Folman and his animators filled the movie with dreams, memories and nightmares, all set to a soundtrack that alternates between rock music and Max Richter’s haunting score: A pack of dogs running rabid and wild though the streets, an exhilarating sequence of young soldiers boogie-boarding at the beach (Folman admits this was an intentional homage to “Apocalypse Now”), a teenage soldier dreaming that he’s being swum to safety by a giant naked woman, and, finally, Folman’s only clue to his blocked memory: a recurring dream about emerging naked from the sea.
The film owes much of its visual impact to the artistry of Goldman and his animation team, but its dramatic tension derives from Folman’s own Jason Bourne-style search for his missing memories. But when it comes time for the moment of revelation, the “Bourne moment” that might unlock his memory, Folman’s friend Ori hits him with an apparent anticlimax: the suggestion that his obsession stems from a much earlier moment in history—that his dreams are connected to an earlier massacre, an earlier nightmare.

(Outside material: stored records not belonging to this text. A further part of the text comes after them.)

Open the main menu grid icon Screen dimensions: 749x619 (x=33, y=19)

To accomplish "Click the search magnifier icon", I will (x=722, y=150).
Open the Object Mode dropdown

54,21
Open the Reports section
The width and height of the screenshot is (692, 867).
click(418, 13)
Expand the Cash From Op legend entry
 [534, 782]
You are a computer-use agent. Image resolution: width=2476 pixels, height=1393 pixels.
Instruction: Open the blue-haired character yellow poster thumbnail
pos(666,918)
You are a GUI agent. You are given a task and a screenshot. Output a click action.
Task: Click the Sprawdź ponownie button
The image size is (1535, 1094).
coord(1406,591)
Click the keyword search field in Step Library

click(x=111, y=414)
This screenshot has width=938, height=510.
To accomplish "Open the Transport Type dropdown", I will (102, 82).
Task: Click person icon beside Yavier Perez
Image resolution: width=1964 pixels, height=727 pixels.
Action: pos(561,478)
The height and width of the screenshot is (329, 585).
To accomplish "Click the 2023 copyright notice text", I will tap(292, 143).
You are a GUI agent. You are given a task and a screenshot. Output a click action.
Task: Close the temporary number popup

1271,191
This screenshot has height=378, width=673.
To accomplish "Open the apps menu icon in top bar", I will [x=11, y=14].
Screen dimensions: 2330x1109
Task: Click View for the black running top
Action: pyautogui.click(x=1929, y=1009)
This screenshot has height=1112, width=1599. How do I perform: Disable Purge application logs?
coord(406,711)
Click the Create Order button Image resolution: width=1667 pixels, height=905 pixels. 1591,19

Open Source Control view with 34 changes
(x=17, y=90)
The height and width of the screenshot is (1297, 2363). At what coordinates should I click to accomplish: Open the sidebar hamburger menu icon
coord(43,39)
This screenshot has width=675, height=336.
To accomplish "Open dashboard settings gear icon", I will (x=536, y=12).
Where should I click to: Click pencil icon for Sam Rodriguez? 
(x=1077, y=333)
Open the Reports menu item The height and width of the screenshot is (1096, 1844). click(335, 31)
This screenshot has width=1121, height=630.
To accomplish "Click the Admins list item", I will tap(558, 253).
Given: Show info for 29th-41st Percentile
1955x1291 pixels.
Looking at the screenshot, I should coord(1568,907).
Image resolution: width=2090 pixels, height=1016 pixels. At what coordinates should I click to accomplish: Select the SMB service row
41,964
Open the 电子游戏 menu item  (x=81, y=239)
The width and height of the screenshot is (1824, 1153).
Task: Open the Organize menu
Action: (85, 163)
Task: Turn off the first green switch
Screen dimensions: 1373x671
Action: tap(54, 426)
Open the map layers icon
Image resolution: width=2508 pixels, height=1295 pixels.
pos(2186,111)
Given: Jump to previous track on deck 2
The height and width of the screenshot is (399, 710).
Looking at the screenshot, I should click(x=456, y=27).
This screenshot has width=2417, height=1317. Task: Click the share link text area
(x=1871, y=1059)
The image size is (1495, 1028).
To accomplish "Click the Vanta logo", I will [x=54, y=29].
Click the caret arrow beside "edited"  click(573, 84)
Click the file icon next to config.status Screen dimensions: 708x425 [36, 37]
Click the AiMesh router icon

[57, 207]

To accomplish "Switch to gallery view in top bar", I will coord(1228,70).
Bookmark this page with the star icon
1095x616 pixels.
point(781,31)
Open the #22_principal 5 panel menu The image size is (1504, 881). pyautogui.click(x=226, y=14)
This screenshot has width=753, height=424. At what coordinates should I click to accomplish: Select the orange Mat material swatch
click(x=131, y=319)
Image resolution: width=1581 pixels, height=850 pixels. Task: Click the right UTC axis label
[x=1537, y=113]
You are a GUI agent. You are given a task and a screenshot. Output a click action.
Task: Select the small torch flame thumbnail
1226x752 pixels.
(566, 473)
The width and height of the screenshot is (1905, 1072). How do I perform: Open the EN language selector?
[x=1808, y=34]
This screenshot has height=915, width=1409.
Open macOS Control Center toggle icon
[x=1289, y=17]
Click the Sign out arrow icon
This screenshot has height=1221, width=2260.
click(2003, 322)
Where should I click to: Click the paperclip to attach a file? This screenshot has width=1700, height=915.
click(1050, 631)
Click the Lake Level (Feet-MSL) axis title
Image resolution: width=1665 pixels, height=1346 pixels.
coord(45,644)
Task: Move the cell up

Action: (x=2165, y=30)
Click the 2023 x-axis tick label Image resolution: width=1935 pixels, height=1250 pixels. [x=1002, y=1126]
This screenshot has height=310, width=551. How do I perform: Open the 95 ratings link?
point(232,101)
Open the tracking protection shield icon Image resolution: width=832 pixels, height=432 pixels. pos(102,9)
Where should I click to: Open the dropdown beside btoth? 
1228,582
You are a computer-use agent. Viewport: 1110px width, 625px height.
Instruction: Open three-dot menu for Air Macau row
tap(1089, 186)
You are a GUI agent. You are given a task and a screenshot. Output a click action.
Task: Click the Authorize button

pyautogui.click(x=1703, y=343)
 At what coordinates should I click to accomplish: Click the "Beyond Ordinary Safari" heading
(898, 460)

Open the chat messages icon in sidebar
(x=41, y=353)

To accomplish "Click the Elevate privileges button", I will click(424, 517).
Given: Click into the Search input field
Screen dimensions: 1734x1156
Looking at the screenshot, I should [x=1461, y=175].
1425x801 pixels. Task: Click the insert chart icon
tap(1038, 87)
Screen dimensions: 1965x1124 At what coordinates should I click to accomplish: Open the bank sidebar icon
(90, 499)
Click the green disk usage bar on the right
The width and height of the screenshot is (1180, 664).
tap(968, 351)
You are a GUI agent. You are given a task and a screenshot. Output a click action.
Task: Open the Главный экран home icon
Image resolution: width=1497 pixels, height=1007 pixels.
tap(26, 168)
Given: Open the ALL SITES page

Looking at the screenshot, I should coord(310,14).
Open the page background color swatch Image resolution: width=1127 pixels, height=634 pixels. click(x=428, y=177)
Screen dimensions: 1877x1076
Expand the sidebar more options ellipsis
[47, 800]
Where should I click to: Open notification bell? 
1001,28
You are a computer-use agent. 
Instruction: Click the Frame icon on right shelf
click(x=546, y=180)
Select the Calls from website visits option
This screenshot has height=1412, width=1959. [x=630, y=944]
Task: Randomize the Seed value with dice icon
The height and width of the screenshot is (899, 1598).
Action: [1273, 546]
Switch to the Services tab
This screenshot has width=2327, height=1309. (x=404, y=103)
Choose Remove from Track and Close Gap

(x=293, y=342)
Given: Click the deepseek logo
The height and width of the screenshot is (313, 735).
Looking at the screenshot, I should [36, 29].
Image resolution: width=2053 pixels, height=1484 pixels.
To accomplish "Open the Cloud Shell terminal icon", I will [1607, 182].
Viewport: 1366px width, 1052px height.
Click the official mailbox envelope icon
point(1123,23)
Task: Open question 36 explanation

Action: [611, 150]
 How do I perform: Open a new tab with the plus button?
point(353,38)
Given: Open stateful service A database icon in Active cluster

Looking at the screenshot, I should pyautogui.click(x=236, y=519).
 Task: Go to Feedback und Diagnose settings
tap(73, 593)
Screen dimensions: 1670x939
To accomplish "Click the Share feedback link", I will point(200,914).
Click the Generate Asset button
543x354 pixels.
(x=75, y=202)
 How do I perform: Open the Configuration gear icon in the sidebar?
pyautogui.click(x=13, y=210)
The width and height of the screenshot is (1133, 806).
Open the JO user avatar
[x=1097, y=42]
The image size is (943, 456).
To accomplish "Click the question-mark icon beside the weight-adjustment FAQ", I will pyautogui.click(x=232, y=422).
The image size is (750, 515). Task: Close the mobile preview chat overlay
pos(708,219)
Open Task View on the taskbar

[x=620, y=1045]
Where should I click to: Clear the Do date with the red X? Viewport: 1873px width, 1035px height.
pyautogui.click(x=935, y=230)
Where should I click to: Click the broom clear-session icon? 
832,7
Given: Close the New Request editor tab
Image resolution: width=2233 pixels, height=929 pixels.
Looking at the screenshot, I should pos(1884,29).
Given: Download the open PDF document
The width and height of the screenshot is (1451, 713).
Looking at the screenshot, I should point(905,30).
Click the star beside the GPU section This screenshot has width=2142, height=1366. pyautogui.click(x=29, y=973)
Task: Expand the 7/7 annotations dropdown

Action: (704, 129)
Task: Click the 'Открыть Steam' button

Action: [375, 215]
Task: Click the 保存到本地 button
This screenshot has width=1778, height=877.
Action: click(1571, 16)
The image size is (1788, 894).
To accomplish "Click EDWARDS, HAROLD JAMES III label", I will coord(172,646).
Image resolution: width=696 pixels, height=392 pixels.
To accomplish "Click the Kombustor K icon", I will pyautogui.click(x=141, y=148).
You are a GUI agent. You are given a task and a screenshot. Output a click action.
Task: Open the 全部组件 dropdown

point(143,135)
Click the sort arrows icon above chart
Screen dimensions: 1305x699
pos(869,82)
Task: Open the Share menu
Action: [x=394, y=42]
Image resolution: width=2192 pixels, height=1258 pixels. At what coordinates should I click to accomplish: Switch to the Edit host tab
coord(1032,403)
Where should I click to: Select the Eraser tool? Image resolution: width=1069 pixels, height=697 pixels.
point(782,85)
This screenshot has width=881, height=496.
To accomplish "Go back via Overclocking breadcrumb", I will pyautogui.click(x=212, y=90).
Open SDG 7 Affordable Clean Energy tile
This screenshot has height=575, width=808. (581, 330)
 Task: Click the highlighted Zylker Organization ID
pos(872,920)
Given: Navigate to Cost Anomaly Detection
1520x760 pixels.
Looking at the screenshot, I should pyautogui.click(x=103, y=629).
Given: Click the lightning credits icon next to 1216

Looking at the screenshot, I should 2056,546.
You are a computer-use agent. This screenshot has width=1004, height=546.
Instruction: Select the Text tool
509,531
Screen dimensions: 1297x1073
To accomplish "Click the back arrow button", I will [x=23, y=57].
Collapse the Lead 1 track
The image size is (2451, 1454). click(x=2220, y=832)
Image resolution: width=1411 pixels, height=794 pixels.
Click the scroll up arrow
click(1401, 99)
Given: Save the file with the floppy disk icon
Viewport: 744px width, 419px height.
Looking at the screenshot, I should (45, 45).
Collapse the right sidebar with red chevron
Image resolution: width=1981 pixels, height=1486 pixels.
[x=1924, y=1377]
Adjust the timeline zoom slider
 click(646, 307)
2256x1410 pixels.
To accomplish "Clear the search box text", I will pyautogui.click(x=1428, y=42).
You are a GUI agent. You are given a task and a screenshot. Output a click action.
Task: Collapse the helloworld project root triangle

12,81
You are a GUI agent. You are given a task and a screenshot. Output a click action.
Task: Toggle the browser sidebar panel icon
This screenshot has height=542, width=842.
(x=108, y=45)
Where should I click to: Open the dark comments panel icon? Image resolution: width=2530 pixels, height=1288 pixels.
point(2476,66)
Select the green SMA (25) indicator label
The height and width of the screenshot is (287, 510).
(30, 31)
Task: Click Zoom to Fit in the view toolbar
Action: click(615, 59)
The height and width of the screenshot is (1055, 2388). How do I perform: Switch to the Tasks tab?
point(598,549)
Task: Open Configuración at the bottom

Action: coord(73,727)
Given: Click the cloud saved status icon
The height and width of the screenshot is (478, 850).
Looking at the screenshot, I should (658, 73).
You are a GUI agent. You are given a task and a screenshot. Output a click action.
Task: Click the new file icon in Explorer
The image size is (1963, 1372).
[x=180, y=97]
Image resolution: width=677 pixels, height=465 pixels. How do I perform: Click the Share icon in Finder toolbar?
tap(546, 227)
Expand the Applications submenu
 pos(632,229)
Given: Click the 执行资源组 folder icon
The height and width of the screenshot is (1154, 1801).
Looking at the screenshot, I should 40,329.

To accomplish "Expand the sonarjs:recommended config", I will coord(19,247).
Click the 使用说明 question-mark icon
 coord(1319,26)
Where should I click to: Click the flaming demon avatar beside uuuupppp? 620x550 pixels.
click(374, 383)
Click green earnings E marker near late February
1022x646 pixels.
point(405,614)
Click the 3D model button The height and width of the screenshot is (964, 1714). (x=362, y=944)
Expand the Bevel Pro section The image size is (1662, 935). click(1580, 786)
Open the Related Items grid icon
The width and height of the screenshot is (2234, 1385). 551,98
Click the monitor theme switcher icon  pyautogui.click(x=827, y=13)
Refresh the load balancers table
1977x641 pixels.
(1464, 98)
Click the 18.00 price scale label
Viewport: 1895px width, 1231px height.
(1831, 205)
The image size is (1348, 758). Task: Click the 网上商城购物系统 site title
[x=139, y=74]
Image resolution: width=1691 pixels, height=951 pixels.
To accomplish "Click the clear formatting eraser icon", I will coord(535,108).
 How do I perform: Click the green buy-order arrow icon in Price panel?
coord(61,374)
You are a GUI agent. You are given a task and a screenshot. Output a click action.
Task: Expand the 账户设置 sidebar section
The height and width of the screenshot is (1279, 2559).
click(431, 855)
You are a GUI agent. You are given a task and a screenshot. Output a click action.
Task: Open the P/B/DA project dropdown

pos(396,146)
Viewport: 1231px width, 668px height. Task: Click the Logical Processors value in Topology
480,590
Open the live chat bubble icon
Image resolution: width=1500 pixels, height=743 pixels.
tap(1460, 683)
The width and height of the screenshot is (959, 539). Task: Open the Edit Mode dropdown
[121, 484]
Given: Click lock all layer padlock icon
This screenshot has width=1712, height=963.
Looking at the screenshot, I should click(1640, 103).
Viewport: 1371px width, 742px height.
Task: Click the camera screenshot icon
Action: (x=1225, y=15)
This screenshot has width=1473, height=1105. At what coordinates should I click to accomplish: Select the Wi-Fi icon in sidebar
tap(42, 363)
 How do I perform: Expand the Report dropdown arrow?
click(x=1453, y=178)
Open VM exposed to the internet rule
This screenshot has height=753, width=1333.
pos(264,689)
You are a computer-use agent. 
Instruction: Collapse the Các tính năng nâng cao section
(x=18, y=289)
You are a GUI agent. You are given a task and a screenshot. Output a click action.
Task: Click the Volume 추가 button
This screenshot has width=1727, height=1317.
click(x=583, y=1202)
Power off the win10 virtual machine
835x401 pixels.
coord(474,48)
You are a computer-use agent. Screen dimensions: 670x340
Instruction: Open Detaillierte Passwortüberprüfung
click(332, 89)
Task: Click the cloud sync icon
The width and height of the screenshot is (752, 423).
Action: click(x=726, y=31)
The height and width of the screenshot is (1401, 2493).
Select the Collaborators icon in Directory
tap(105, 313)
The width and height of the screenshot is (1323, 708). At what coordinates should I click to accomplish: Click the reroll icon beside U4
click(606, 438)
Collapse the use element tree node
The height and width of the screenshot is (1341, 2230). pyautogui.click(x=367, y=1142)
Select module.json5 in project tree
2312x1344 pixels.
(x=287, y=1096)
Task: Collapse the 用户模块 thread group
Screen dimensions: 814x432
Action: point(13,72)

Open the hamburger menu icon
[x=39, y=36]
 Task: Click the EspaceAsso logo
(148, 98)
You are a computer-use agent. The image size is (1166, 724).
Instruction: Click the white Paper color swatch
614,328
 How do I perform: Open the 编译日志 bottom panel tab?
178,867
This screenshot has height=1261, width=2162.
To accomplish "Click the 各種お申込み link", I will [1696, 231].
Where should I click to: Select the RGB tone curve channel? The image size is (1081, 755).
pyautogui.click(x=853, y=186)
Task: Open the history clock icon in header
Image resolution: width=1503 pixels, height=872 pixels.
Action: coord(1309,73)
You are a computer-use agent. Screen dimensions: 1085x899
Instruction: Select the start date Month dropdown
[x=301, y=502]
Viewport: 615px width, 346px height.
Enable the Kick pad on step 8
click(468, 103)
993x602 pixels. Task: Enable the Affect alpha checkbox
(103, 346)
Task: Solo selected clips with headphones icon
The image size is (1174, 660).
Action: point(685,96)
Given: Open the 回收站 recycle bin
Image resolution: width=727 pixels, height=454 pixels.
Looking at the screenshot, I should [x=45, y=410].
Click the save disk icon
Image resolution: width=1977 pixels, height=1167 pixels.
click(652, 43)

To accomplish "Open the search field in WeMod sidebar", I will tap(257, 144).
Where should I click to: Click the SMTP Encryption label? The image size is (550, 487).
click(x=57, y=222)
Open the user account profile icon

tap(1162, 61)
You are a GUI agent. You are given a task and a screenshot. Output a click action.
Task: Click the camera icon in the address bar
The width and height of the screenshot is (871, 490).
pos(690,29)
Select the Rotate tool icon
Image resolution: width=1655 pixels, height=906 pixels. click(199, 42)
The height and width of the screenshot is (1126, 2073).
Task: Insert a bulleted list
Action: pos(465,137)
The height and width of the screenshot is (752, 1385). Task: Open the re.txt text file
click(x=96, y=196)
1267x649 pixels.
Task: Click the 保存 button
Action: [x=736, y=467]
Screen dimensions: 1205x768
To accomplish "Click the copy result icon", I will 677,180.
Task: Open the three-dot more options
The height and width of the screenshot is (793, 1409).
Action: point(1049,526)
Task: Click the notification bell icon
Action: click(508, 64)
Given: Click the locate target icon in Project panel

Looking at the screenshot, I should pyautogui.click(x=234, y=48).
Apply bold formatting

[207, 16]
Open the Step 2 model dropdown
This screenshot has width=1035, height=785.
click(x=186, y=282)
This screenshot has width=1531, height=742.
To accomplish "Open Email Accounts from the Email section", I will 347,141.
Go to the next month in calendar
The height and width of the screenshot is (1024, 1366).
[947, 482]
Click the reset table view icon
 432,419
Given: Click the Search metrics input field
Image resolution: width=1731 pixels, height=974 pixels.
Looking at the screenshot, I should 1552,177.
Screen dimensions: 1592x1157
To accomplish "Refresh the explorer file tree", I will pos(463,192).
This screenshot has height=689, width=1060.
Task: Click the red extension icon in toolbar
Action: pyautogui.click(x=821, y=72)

“It’s all about those camps,” Ori suggests in the film. “Your parents were in Auschwitz. The massacre has been with you since you were 6 years old. … You felt guilty; you were cast for the role of the Nazi. It’s true you didn’t massacre. You just fired flares.”
As a child of survivors, said Folman, he had long been preoccupied by questions of circles of responsibility during the Holocaust. “How much did they know? Did they realize there was a mass murder happening? How many knew what was going on in the camps?
The same questions plagued him as he searched for his own memories of the Palestinian massacre, and as he spoke with soldiers who had been nearby. “What I learned was that people had all the elements, but they found it too complicated to put it together in one frame, because mass murder is not in our system. … You don’t think that things like that are happening just around the corner, even if you are participating in a war.”
In part, this is a particularly Jewish/Israeli problem, one which Folman does not shy away from: Is a culture that has experienced genocide more likely to recognize it the next time it appears? Not necessarily, says Folman, speaking personally again. “For us who grew up in those kinds of families, are we more ready to listen to those kinds of stories? On the contrary, I think it is harder. The Holocaust was like a one-time experience in the history of humankind for us. We are not ready for anything else.”
But Folman is adamant in insisting that there are no easy comparisons to be made between the Nazi murder of the Jews and the massacre at Sabra and Shatilla. “There is no comparison, there can be no comparison. But mass murder is mass murder, and it is something that the imagination cannot believe or accept, even while it is happening.”
War is horror beyond human comprehension: This is the theme of “Waltz With Bashir. “This film,” insisted Folman, “could have been made by an ex-American soldier in Vietnam, a Russian in Afghanistan, an American today in Iraq. … It could have been made by anyone who wakes up one morning and finds himself hundreds of kilometers away from home, in a remote city that has nothing to do with him or his life, nothing whatsoever. He doesn’t know what he’s doing there, he is terrified, and he has no clue.”
Asked if working on the film had turned him into a pacifist, Folman answered: “For that I didn’t need to make a movie. I became a pacifist by my second day in Lebanon.”